The Humira Patent Thicket and the Noerr-Pennington Doctrine

Abstract

Humira (adalimumab) is among the best-selling drugs in the United States and around the world. Even though the core patent for Humira expired in 2016, the manufacturer, AbbVie, has continued to increase the price to consumers year-after-year, so that the 2019 average yearly retail price was $84,454. Another 7.5% price increase is expected in the near future. AbbVie’s conduct to promote the rising price of Humira was recently challenged in In Re: Humira® (Adalimumab) Antitrust Litigation, No. 19-cv-1873. In March 2019, a group of indirect payers for Humira (labor unions and health and welfare funds) filed a novel lawsuit in the U.S. District Court for the Northern District of Illinois alleging antitrust activity on the part of AbbVie in violation of Sections 1 and 2 of the Sherman Antitrust Act.
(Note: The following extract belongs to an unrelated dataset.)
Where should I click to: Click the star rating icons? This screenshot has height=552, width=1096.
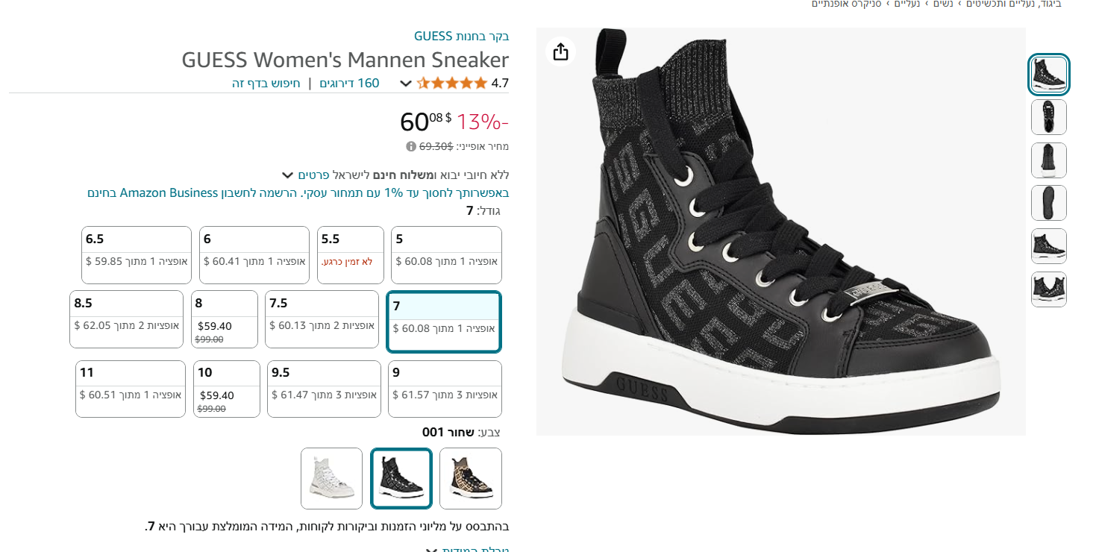pos(451,83)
The antitrust challenge, which was dismissed by the District Court on the basis of the Noerr-Pennington doctrine, is predicated on AbbVie’s patent thicket that surrounds Humira and on legal settlements it has reached with six biosimilar companies to keep them out of the market until 2023. This article examines In Re Humira and provides a legal rationale for the conclusion that the District Court’s dismissal of the case should be overturned on appeal to the United States Court of Appeals for the Seventh Circuit. The case will be heard on February 25, 2021.